- [About this task]: For each line below that includes the string "Expand", show the whole line.

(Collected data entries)
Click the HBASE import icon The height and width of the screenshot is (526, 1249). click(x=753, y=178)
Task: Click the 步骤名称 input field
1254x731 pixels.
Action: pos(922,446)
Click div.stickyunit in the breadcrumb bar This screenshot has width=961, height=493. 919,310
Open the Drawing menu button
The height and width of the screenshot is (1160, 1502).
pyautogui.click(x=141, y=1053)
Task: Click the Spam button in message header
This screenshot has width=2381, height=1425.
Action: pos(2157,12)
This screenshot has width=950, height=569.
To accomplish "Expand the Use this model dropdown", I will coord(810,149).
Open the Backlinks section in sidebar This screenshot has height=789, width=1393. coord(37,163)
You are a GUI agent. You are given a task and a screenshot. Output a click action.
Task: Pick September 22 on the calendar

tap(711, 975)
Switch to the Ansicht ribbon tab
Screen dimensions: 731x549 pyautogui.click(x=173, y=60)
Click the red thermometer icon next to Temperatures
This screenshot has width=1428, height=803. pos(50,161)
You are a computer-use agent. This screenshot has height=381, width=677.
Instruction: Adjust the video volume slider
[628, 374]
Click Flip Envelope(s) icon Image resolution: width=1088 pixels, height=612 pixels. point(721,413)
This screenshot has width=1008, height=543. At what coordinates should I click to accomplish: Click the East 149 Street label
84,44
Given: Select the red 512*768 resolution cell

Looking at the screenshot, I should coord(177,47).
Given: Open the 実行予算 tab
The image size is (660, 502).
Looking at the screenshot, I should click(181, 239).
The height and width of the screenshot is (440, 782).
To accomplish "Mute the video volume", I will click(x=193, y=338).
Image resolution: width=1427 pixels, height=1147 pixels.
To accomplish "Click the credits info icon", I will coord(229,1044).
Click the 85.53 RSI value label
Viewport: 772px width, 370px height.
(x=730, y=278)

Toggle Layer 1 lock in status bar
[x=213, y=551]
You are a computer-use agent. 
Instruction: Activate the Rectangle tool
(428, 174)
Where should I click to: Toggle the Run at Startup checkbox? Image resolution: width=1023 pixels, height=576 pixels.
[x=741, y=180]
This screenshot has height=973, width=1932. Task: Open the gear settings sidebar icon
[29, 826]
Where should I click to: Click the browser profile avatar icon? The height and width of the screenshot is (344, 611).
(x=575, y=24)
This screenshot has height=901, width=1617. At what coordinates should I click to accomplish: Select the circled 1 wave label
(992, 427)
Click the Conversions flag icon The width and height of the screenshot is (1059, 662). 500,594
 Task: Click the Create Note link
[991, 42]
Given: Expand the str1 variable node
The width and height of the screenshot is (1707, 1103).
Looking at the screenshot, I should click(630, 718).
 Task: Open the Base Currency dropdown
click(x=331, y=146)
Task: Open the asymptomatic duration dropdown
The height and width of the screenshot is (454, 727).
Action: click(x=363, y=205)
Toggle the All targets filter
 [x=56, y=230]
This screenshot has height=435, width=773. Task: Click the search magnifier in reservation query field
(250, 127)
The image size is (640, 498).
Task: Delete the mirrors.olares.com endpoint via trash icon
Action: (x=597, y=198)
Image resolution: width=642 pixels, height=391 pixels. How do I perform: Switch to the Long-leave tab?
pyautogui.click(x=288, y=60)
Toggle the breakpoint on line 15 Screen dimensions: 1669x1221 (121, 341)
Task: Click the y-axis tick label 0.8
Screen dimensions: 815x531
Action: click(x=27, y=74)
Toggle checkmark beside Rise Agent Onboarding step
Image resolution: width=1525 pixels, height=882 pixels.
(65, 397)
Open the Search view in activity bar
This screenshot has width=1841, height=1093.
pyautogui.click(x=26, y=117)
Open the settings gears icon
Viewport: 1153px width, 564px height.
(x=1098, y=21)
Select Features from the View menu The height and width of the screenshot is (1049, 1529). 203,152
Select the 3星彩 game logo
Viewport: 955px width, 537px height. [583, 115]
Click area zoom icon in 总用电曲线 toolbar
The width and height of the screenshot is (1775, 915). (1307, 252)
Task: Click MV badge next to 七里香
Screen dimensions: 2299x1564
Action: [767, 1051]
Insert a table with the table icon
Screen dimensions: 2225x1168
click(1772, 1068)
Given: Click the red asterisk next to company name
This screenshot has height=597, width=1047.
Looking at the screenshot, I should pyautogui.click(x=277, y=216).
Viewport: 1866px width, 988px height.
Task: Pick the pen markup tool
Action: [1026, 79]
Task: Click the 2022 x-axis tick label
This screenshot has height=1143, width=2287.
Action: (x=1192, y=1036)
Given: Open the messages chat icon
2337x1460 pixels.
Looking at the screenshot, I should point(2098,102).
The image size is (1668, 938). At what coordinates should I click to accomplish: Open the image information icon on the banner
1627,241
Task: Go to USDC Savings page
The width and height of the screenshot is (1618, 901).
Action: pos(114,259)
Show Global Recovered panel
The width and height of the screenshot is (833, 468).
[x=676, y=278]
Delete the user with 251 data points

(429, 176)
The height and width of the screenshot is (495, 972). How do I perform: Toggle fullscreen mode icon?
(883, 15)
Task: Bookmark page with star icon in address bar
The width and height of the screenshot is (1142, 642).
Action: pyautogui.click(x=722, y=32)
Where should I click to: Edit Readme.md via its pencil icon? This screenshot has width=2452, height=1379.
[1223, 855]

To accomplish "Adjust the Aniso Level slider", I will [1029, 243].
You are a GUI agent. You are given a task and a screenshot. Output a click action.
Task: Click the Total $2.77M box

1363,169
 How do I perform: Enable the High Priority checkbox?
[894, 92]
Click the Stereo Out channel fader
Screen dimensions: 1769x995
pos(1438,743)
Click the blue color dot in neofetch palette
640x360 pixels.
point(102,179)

- [The completed task]:
To accomplish "Expand the Use this model dropdown", I will coord(810,149).
Given: Expand the str1 variable node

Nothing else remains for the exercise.